● **WORK TASK**
Count the lines in the listing below that contain the string "pyautogui", and reply with the number alone.

● **DATA EXTRACTS**
#####

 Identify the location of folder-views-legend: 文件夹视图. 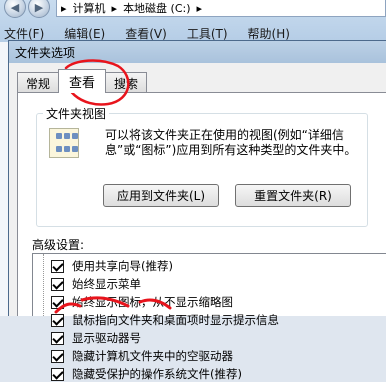
(76, 114).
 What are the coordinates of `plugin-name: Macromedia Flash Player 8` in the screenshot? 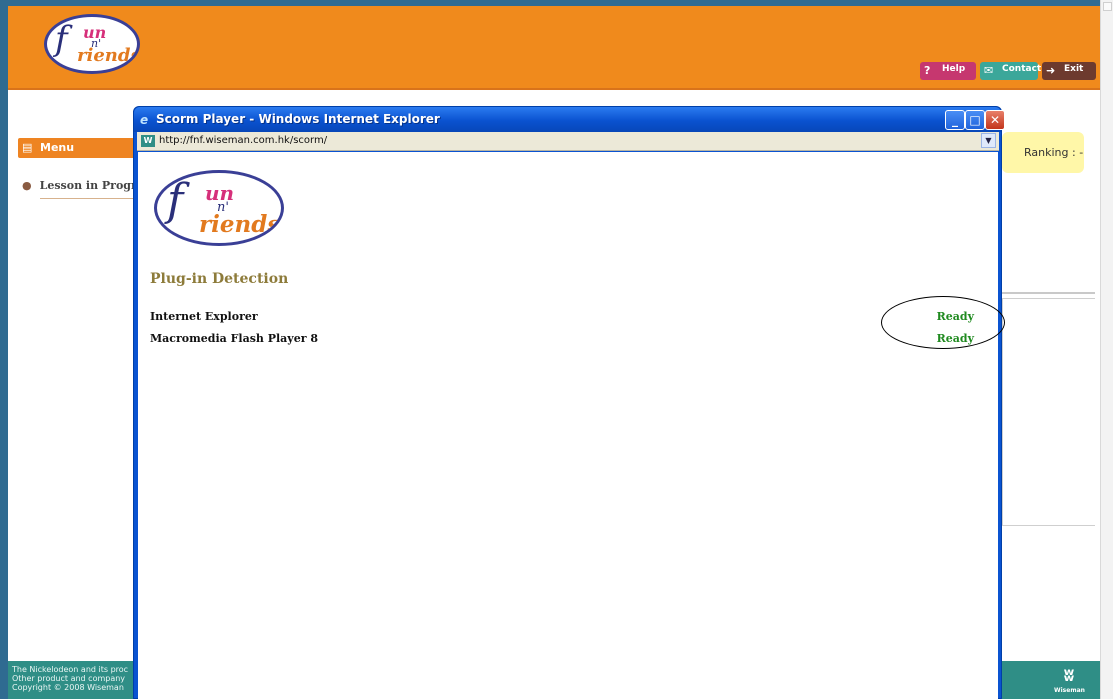 It's located at (234, 338).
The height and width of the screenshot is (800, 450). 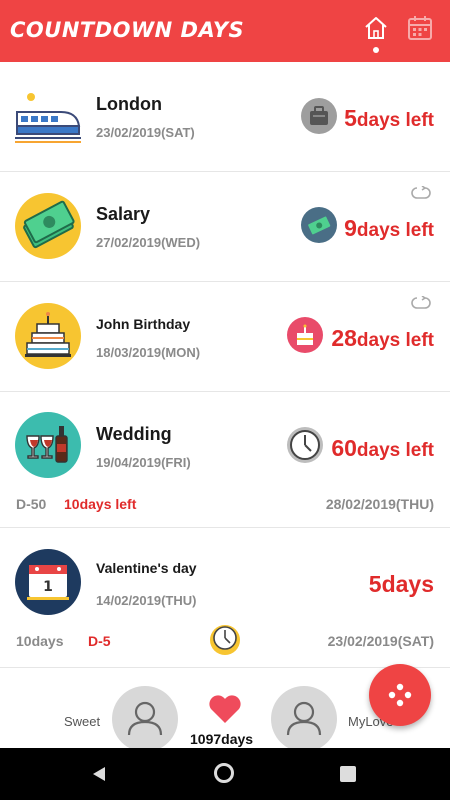 What do you see at coordinates (376, 50) in the screenshot?
I see `active-tab-indicator` at bounding box center [376, 50].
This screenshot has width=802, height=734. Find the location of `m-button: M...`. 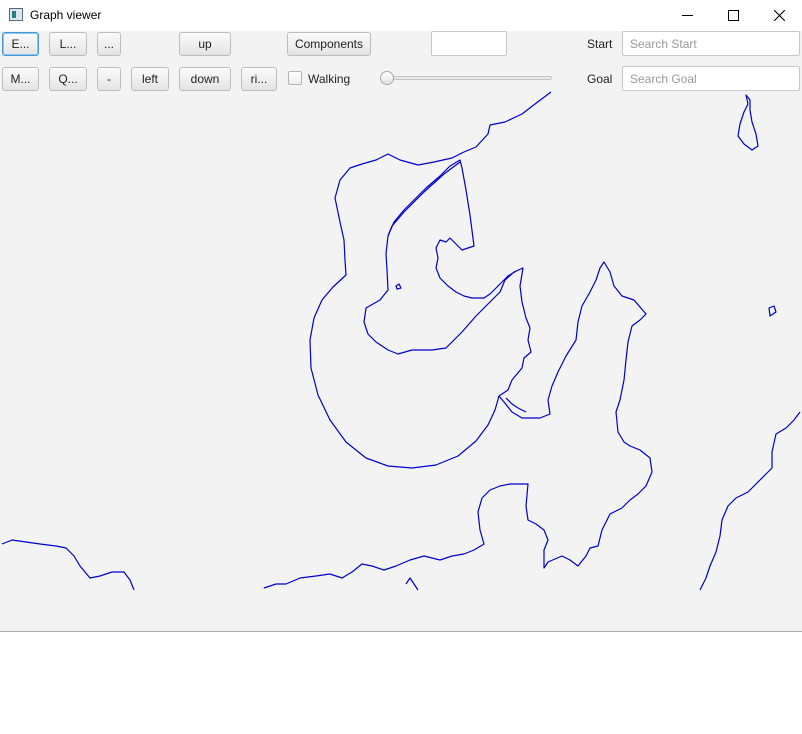

m-button: M... is located at coordinates (20, 79).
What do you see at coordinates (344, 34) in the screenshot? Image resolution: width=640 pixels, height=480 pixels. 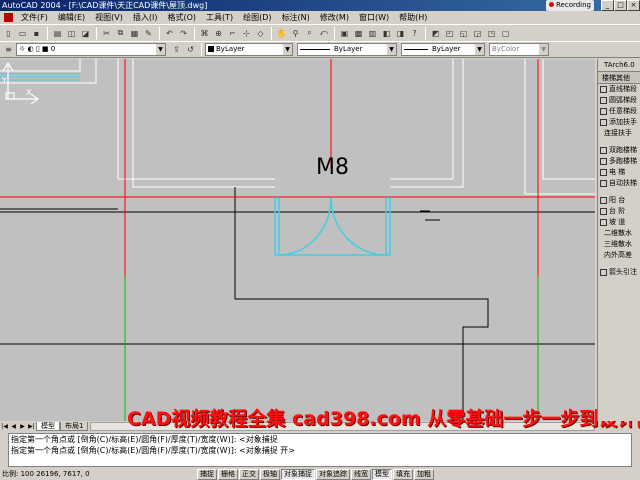 I see `properties-icon: ▣` at bounding box center [344, 34].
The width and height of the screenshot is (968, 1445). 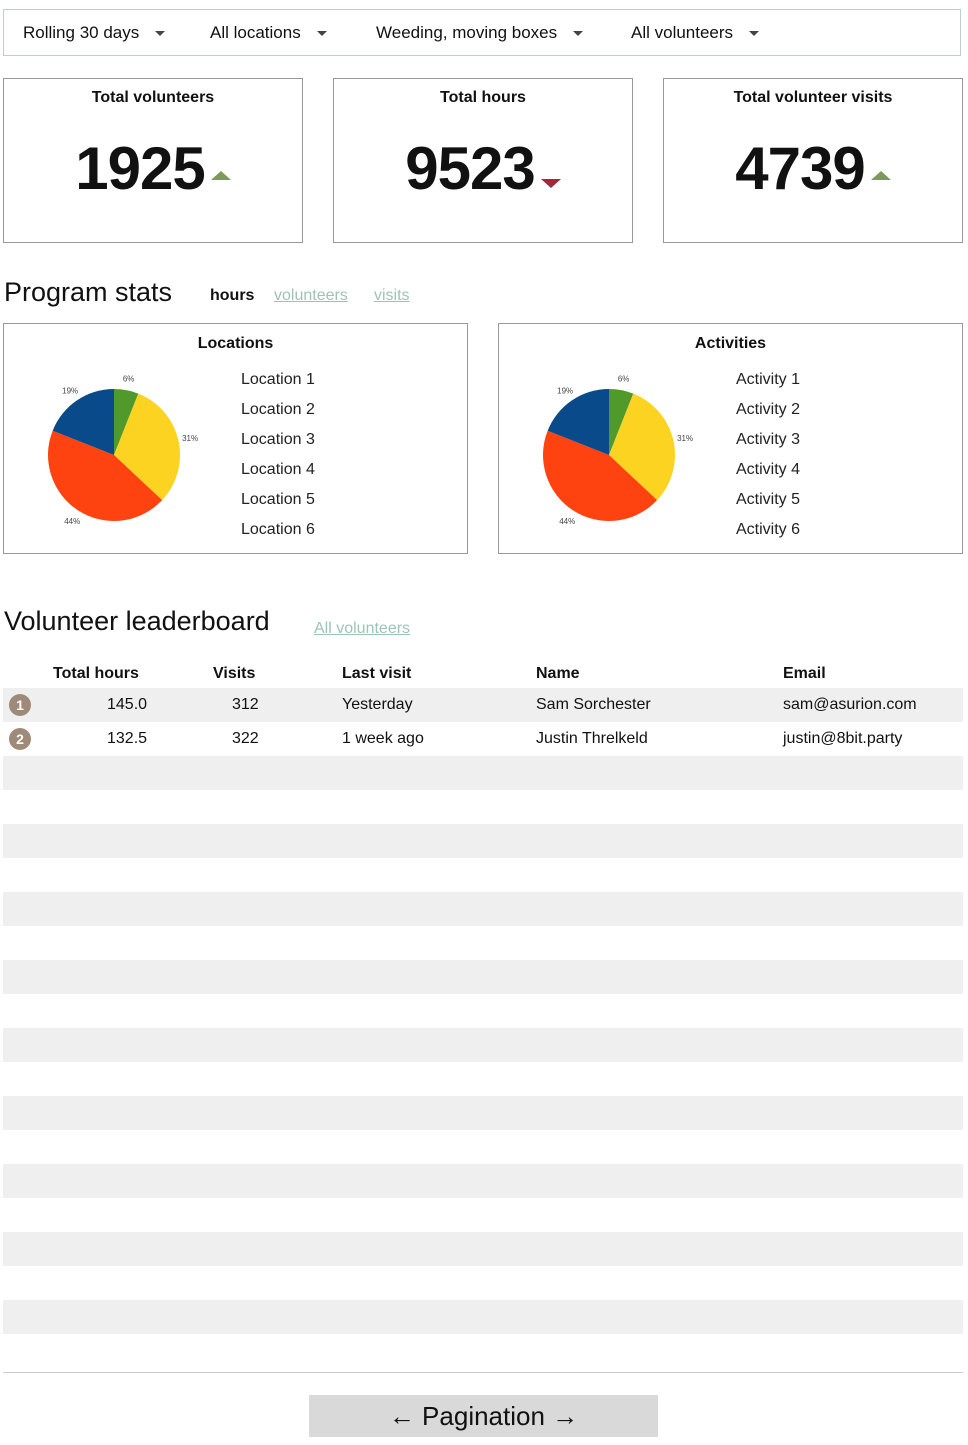 I want to click on stat-card-total-volunteers: Total volunteers 1925, so click(x=153, y=160).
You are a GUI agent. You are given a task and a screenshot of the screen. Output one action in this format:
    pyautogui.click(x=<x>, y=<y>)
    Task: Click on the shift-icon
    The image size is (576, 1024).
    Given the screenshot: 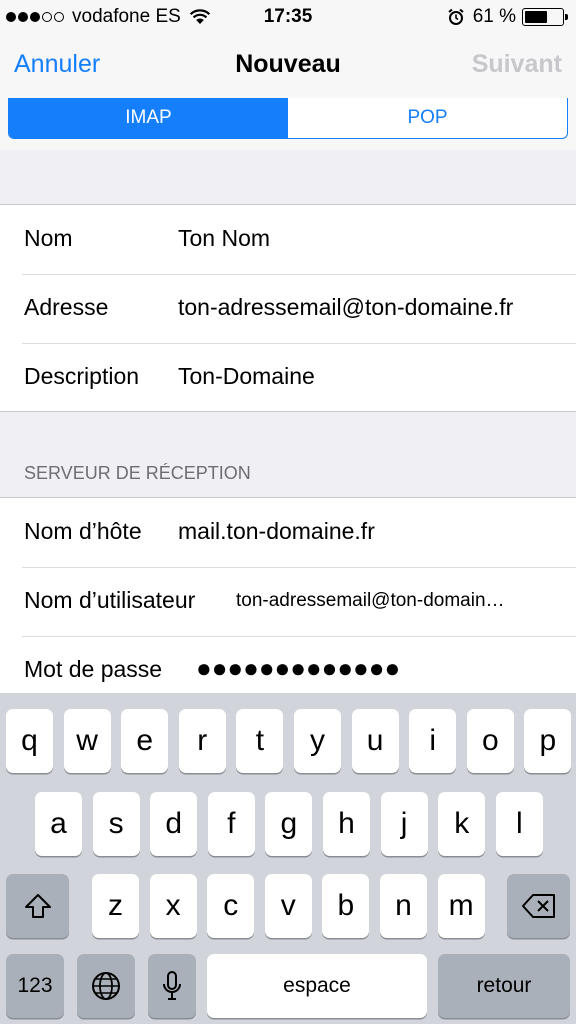 What is the action you would take?
    pyautogui.click(x=38, y=906)
    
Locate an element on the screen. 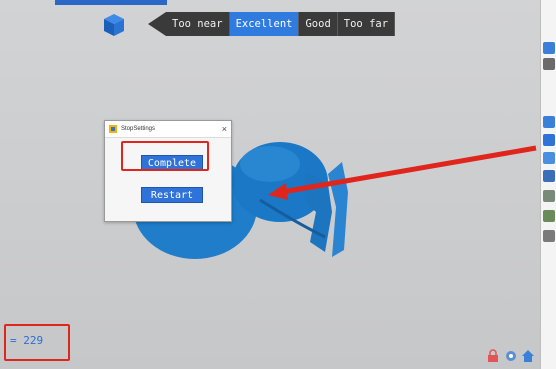 This screenshot has width=556, height=369. home-icon is located at coordinates (528, 356).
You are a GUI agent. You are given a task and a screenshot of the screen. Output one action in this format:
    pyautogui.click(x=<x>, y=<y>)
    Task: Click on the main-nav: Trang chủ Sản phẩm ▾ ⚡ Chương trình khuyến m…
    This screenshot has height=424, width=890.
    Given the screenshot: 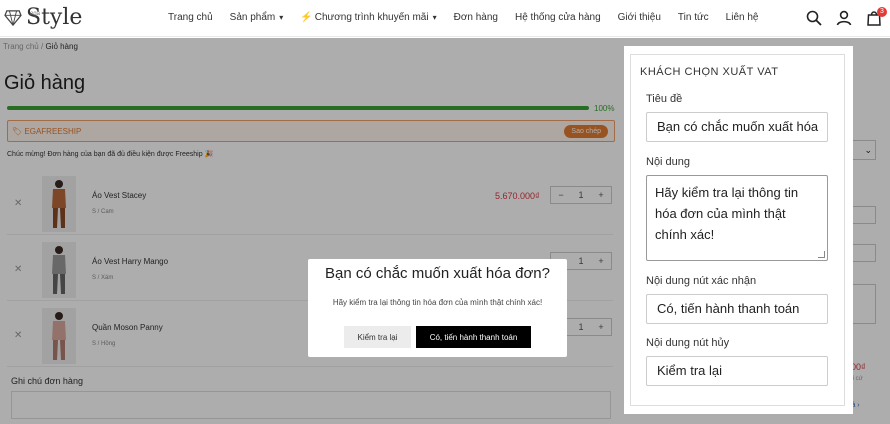 What is the action you would take?
    pyautogui.click(x=472, y=18)
    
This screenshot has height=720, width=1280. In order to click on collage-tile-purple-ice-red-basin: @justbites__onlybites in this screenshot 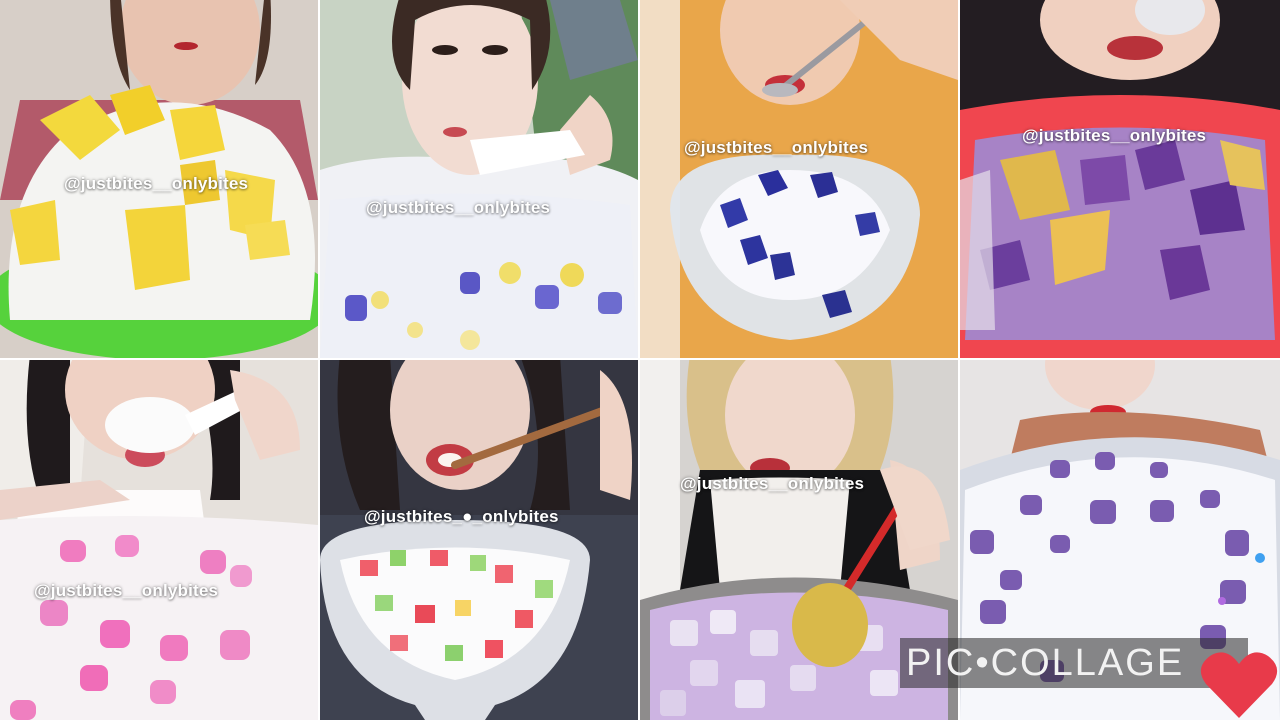, I will do `click(1120, 179)`.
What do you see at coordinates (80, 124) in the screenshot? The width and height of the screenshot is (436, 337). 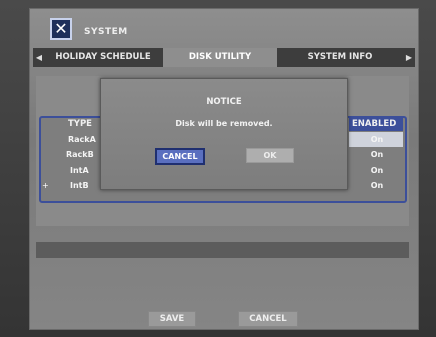 I see `column-header-type: TYPE` at bounding box center [80, 124].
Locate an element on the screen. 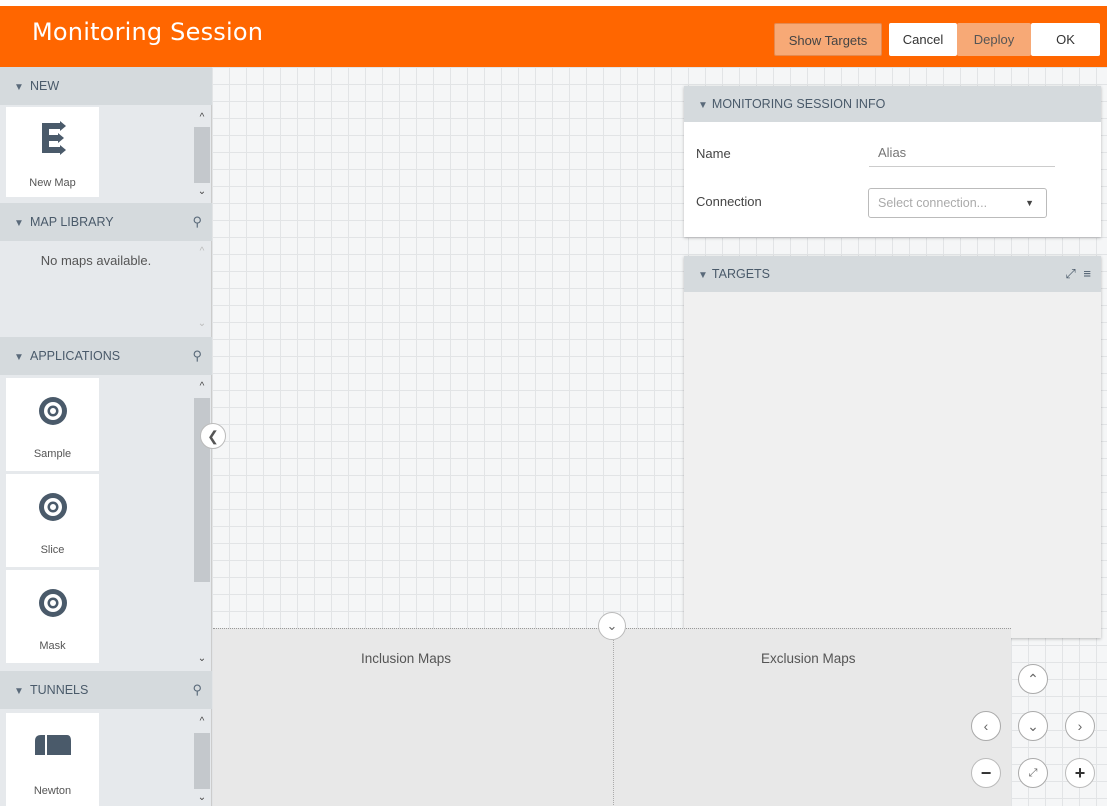 The image size is (1107, 806). application-tile-slice: Slice is located at coordinates (52, 520).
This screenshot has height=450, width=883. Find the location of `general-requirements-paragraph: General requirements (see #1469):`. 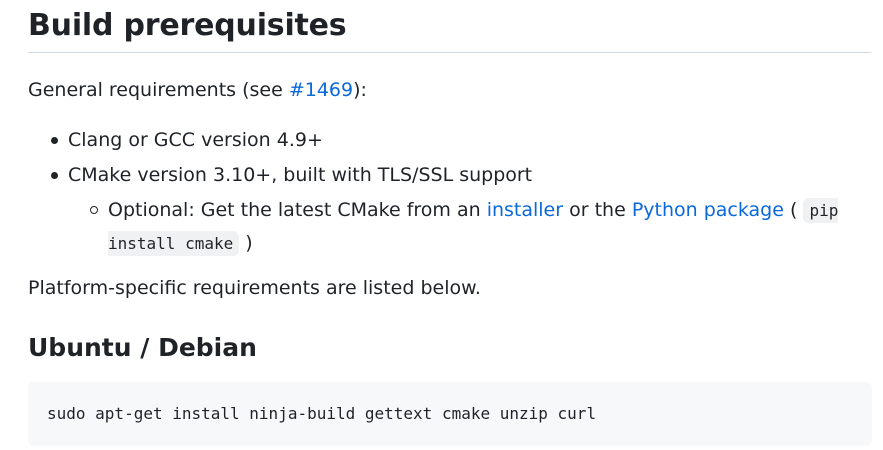

general-requirements-paragraph: General requirements (see #1469): is located at coordinates (198, 90).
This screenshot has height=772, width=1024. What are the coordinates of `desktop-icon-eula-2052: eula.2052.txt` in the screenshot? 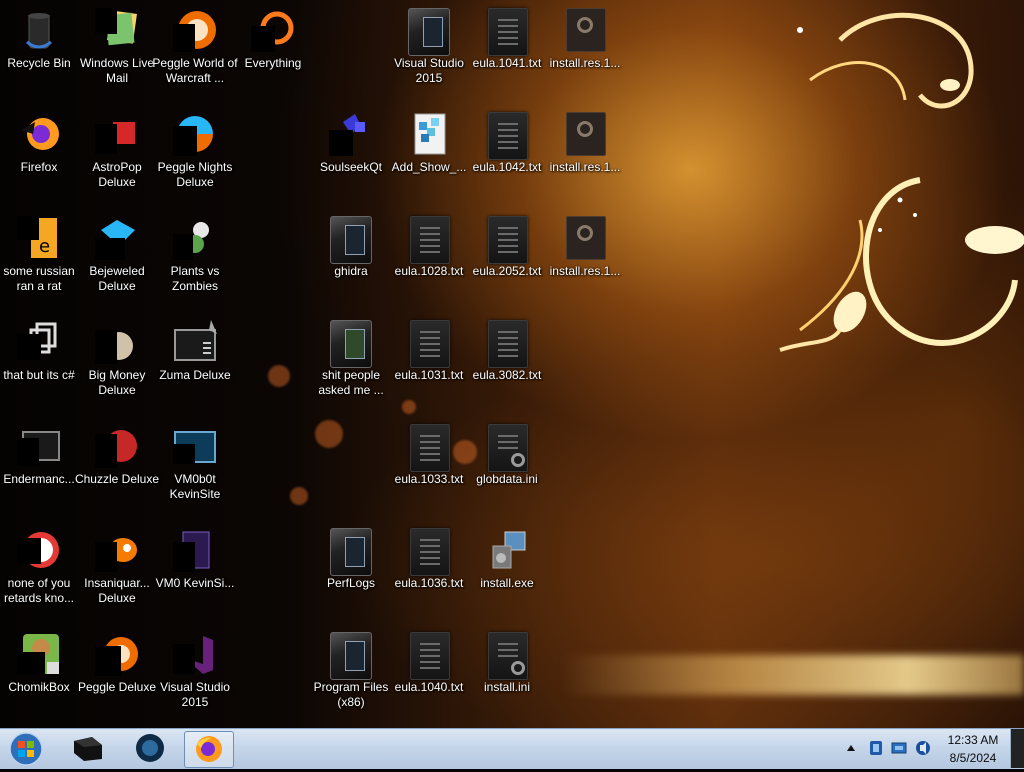 It's located at (507, 264).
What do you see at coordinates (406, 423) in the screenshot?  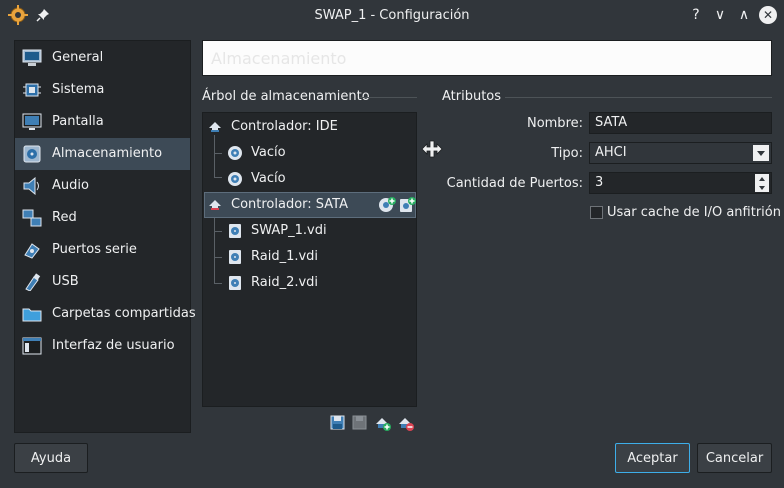 I see `remove-attachment-icon` at bounding box center [406, 423].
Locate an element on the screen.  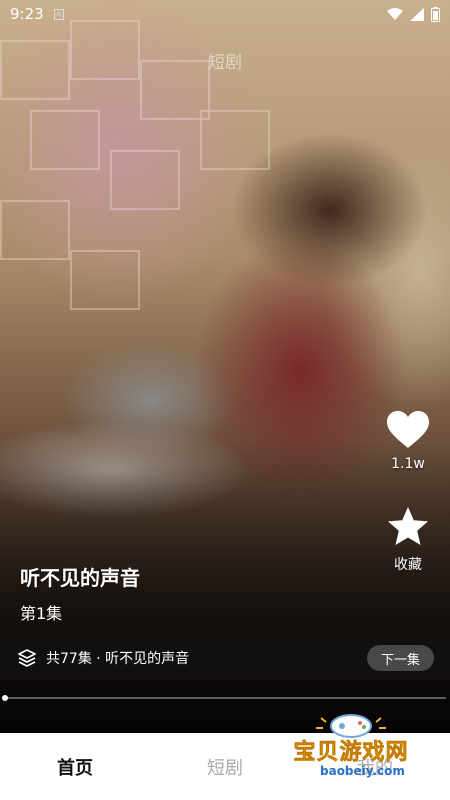
status-bar: 9:23 A is located at coordinates (225, 14).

#####

● **EXERCISE SOLUTION**
4